The utilisation rate for this product was hovering at low levels in 2Q09, probably reaching the same level as that in 1Q09 (6%), which was significantly lower than 44.7% in FY07 and 12.1% in FY08. The poor sales of SOS were within our expectation and we do not expect sales to rebound quickly, considering that consumers are cutting their discretionary spending. Moreover, since 4Q08, Pine has scaled back its advertising and promotional (A&P) campaigns in order to reduce operating expenses, which also caused the slowdown in SOS sales, given the current depressing market atmosphere and Pine’s weak brand recognition.
Gross margin remains low despite lower input cost. In line with the decrease in commodity prices, soybean cost for Pine fell by 15-20% yoy in 2Q09. The lower input cost, together with higher demand from the overseas markets which command higher ASPs as well as higher margins, will help Pine to increase the gross margin of its SPI products in 2Q09, to some extent. However, the collapsed sales of SOS would drag down the company’s overall profitability, causing Pine’s gross margin to be flat compared to 1Q09 (8.0% in 1Q09), lower than the 23.8% registered in 2008 and 20.5% in 2Q08.

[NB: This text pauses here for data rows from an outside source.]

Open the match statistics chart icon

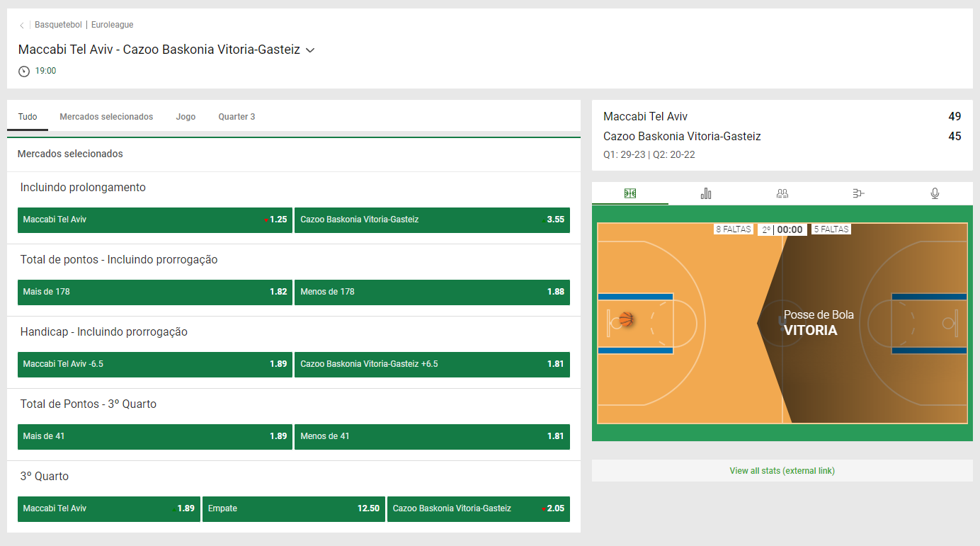pos(705,193)
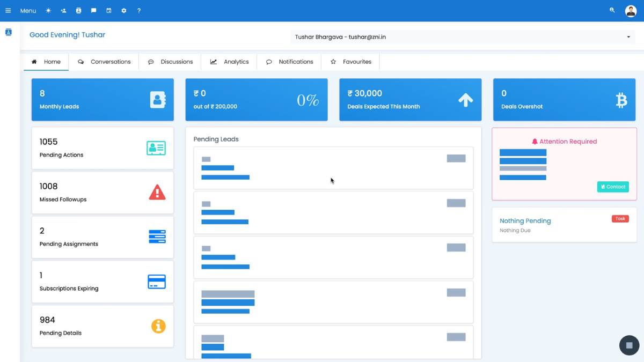Screen dimensions: 644x362
Task: Open the chat messages icon
Action: [x=94, y=10]
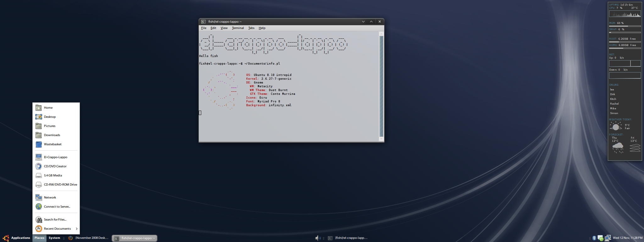
Task: Click the volume speaker icon
Action: click(318, 238)
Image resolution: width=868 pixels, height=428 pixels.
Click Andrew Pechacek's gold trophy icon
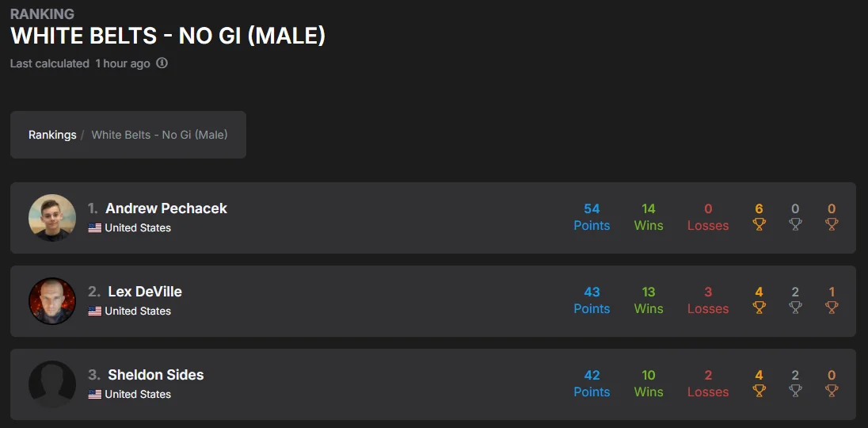pos(759,225)
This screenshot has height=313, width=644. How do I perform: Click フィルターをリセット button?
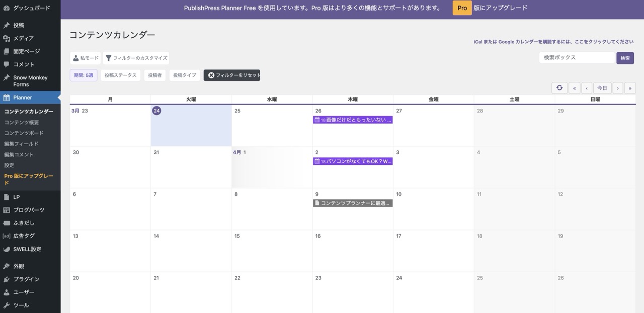232,75
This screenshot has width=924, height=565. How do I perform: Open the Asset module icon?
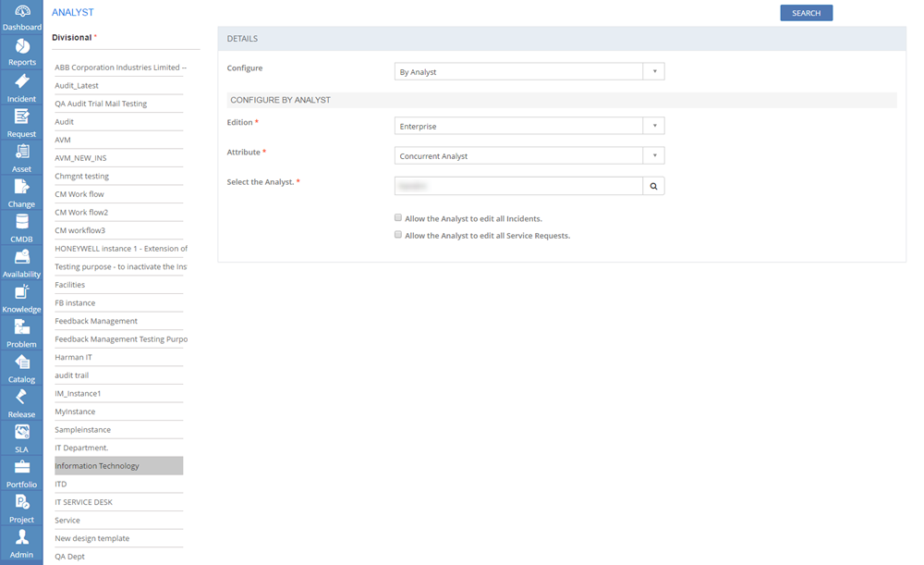pyautogui.click(x=21, y=154)
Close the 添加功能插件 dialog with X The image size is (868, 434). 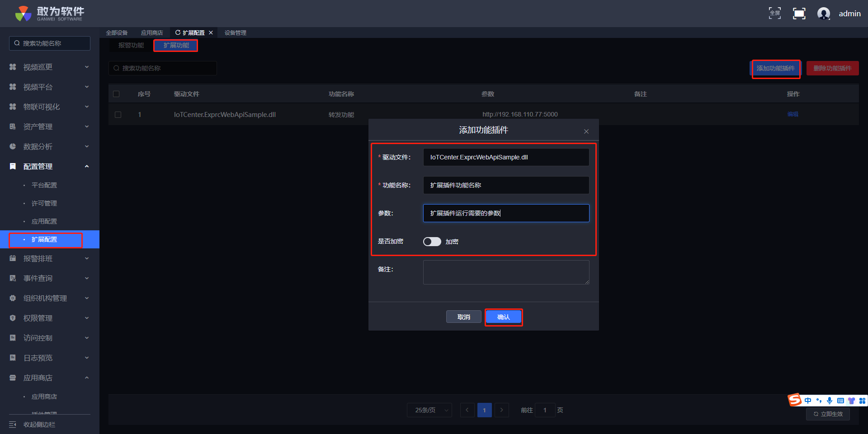[x=586, y=131]
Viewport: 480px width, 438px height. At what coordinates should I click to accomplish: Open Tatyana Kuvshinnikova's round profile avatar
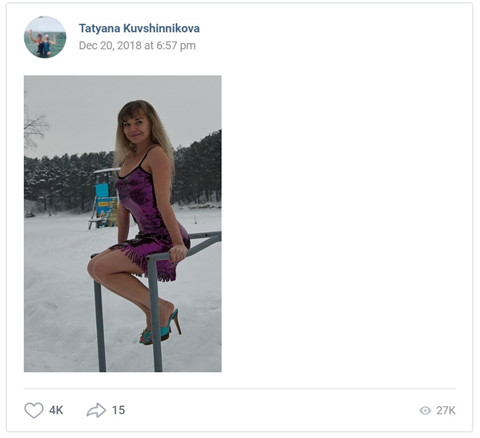pos(45,37)
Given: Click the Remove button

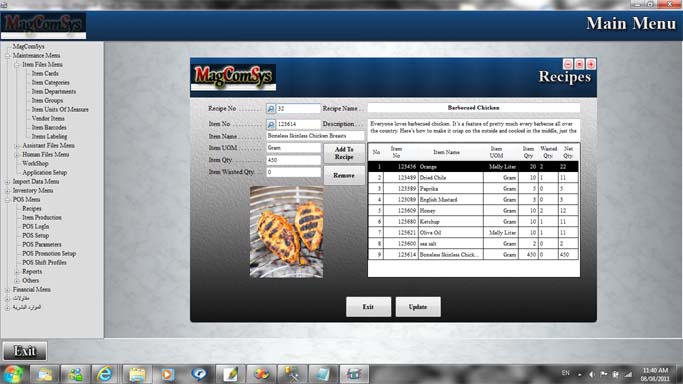Looking at the screenshot, I should (344, 175).
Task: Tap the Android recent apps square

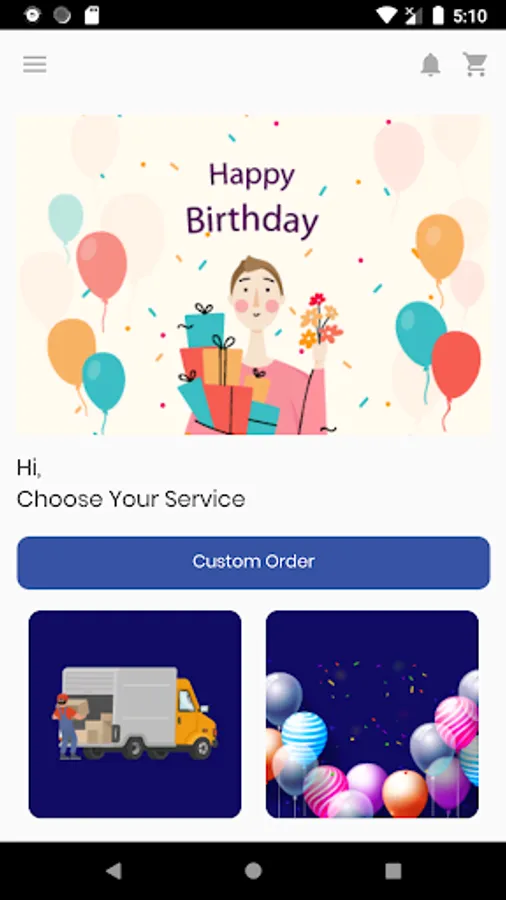Action: click(393, 871)
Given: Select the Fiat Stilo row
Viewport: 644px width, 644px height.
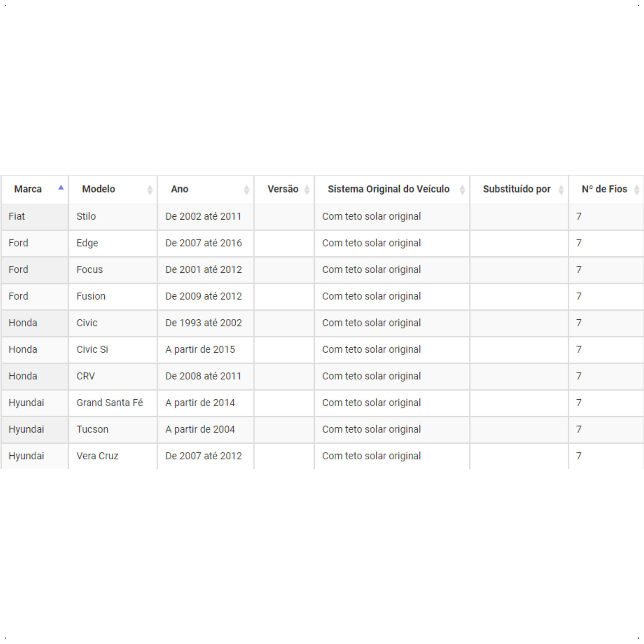Looking at the screenshot, I should point(322,217).
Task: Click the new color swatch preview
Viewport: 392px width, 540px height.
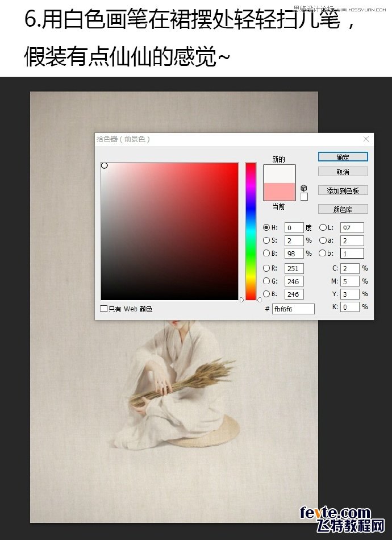Action: [x=280, y=173]
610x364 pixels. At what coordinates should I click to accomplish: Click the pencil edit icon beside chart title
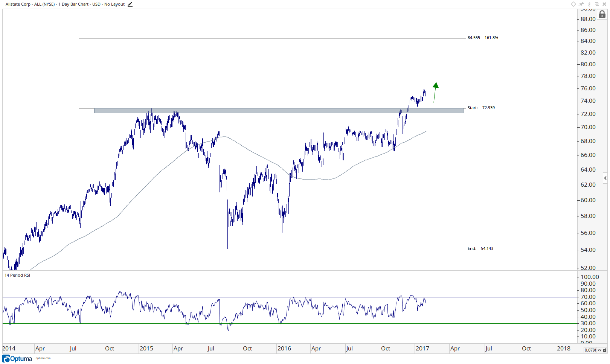[130, 5]
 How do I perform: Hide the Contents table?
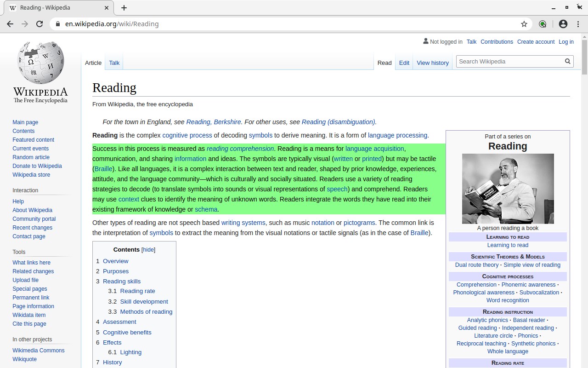148,250
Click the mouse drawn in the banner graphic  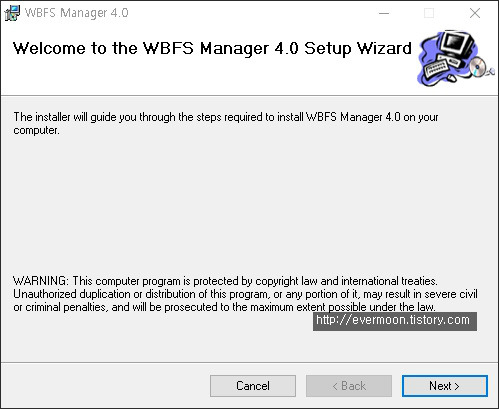(451, 78)
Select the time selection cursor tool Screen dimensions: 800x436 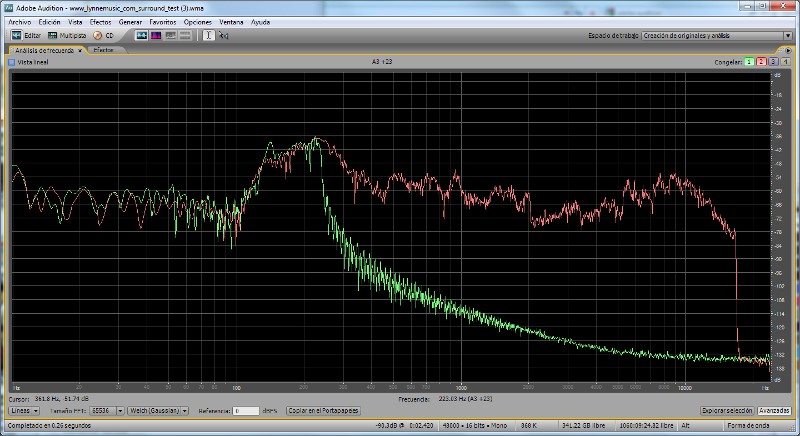(x=208, y=35)
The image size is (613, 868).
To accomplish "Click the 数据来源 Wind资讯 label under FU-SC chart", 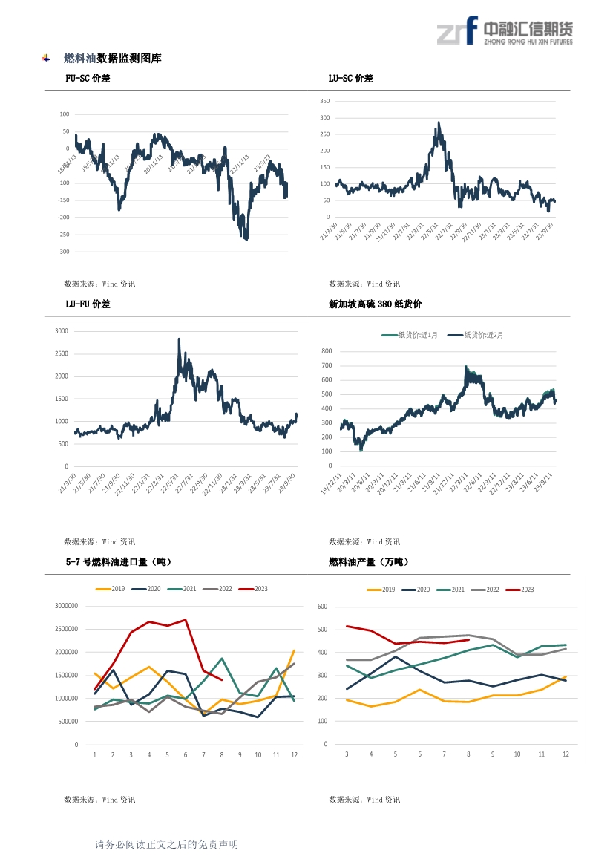I will (99, 284).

High probability of recording a loss in 2Q09. Pine reported a net loss of Rmb22.6m in 1Q09. Although sales volume and gross margin for its SPI product would see some improvement in 2Q09, this will not boost Pine’s sales and net profit. The plunge in SOS sales, lower gross margins and heavy CBsincurred financial burden will further drag down its earnings, leading to a high probability that Pine might record a loss again in 2Q09.
Reiterate SELL on Pine Agritech. The net loss in 1H09 reflected the tough operating environment for the Group and we expect it to be the same in the near term. International soybean price has jumped 60% from its lowest point in 2008. Together with the probability of an output reduction in North China, domestic soybean price has continued to rebound since Jun 09. This will put further pressure on Pine’s profitability in the next few quarters. Pine’s earnings remain at risk as the demand for health products may continue to fall. Reiterate SELL. Our DCF-based fair price is S$0.06 (cost of equity of 17.4% and terminal growth rate of 3% on a 10-year horizon).